Ah, even better. Aftter that it’s just some quick shifting of the moon to make it new, then:
>speak maleth
You chant the Word of Summer. The stabbing cold around you lessens.
The frost sublimes from the surface of the mirror, leaving it clear as ice and filled with a pearly glow.
Great! The ritual says our will can penetrate the glass – does that mean we’ll be able to pin down the grumpy Gretel we found in it before, when we invoked the word of invocation?
>speak ulnur
You incant the Word of Invocation. The silence around you takes on an attentive quality; something besides you is listening.

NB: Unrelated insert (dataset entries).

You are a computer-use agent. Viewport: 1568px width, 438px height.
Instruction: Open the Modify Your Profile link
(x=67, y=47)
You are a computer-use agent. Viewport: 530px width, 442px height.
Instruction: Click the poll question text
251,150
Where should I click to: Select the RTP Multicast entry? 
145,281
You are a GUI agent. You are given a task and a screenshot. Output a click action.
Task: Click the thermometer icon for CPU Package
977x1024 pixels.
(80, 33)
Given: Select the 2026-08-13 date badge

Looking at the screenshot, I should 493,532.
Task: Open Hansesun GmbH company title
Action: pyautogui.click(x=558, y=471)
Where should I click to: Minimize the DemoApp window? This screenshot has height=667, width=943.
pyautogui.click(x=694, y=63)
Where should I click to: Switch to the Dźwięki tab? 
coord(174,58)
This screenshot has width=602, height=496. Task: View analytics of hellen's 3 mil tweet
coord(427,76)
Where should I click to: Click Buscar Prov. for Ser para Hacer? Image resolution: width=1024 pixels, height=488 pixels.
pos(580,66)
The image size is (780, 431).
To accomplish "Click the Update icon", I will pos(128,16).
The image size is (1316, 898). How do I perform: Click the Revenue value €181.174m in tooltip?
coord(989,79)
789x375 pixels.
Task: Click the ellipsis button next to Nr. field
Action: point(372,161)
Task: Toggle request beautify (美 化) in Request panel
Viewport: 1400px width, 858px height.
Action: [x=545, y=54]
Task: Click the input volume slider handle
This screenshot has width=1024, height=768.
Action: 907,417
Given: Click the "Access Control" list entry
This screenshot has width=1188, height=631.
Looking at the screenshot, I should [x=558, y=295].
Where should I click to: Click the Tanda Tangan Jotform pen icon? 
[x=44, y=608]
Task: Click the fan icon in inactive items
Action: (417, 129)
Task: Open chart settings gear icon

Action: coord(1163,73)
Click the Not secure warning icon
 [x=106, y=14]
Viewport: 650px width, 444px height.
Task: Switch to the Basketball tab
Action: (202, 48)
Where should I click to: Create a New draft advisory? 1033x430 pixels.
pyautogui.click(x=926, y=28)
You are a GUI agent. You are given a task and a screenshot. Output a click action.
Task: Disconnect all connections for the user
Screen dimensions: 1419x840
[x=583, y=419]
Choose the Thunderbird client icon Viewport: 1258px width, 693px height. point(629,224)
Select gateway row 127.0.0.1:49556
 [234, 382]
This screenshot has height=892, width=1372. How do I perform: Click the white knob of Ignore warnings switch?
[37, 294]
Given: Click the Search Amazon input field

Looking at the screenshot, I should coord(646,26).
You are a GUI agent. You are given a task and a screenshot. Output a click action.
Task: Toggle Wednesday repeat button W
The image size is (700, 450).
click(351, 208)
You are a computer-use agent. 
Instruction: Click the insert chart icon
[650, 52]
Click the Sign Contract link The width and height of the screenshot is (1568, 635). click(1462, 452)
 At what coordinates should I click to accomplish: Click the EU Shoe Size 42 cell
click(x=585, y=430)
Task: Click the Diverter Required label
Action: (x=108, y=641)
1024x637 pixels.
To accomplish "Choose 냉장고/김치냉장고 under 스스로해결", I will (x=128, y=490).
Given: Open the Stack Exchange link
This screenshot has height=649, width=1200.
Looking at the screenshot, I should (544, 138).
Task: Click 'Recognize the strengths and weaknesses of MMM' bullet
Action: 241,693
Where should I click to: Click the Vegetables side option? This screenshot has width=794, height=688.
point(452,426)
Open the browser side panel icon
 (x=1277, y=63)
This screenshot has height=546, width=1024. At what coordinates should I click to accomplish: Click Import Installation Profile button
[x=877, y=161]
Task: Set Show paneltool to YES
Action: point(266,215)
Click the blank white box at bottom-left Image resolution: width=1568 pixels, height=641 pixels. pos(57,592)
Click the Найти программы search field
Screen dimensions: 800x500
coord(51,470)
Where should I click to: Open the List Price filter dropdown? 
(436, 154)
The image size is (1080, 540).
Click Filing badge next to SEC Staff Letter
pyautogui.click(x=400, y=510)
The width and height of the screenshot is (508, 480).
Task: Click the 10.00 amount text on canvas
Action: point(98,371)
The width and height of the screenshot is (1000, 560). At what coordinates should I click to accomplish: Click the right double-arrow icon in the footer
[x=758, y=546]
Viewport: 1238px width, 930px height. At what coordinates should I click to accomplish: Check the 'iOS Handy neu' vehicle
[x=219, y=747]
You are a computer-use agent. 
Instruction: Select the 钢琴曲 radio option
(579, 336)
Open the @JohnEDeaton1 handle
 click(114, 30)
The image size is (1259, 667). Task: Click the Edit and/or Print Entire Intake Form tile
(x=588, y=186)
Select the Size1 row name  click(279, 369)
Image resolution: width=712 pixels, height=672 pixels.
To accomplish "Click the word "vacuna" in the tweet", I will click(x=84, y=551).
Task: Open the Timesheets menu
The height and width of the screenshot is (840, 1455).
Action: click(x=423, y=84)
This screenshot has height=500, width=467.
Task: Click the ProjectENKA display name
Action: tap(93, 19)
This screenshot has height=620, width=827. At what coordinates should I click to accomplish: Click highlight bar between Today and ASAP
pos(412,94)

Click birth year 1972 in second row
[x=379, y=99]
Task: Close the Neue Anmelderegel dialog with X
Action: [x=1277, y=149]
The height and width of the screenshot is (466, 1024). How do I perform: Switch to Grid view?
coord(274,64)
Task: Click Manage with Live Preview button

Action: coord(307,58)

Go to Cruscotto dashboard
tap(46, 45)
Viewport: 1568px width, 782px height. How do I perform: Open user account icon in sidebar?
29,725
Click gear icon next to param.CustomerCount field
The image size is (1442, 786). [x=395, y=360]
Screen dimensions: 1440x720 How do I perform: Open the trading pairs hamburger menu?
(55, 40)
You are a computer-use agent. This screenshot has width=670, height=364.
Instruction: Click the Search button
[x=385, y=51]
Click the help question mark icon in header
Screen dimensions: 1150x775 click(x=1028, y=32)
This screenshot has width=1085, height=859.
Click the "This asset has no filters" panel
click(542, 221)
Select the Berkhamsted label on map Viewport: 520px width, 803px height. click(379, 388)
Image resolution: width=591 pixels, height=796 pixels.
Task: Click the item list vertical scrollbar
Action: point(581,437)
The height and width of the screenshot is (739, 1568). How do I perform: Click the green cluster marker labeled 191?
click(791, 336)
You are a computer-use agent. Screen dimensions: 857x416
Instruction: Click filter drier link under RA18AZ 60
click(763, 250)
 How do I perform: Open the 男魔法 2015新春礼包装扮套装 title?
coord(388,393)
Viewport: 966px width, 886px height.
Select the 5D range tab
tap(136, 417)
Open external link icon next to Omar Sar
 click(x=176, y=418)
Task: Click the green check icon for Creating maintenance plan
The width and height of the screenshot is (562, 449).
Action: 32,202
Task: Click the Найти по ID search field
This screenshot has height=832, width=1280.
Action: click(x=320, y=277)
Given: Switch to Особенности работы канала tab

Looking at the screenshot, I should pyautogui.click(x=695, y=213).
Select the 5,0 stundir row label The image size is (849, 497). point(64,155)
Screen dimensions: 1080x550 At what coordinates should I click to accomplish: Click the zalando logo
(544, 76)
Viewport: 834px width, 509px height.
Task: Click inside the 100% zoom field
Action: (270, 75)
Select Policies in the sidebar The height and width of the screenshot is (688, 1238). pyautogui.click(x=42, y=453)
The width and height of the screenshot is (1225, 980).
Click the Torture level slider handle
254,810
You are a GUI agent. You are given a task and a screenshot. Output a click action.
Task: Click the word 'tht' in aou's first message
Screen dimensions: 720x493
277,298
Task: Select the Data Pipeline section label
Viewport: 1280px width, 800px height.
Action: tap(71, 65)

With a startling crack, the mirror-glass splinters! A wave of agonizing cold rolls through the room. The fractured glass blazes with a pearly brilliance which strikes through your body.
You try to pull away, but your muscles do not respond. You feel ice crystals growing in your flesh, and then you can feel nothing.
*** You have shattered ***
No wait, we found Kteh with ULNUR, Gretel was just waiting in the glass:
>x mirror
You peer into the glass…
You see a shifting field of geometry, all illuminated by pearly light. Within it, Gretel Aschar’s decrepit face slowly comes back into focus. Her wrinkles twist into a scowl of utter disgust.
“Fine. Fine. You seek the way to the Gates of Slumber? Find the writings of my student Ersebet. A fool, she was, but she knew more than a little of the ways of Dream.” A glare of unutterable contempt. “And she knew, for a wonder, how to leave an old woman alone.”
The geometric light seems to turn inside out, and the face is once again gone from your sight.
Great! We ZOK, then:
>look up ersebet
You root through the disorderly pile, and are rewarded!
Ersebet Cranyi was, as the old woman said, a student in the Viennese cultic circle at the end of the 1700s. After the group schismed in 1795, Ersebet travelled to America and attempted to barter visionary secrets with the indigenous shamans of the New World. They, by all accounts, wanted nothing to do with her, and she spent her remaining days poring over fragmentary manuscripts in a Boston garret.
Her one creditable discovery was the Trance Word, VULLE, which allows the ritualist to project his or her awareness into a visionary realm. This is not the true Dreamlands, but a space within the practitioner’s own mind, shaped by the symbology of their perceptions. The visionary state is thus merely a foundation from which greater rituals may be enacted.
Ah, OK, this seems like it’s getting us closer – we’re kind of exploring at random but there was some kind of reference to the Dreamlands earlier, so that’s probably our goal? VULLE won’t get us all the way there, but definitely progress.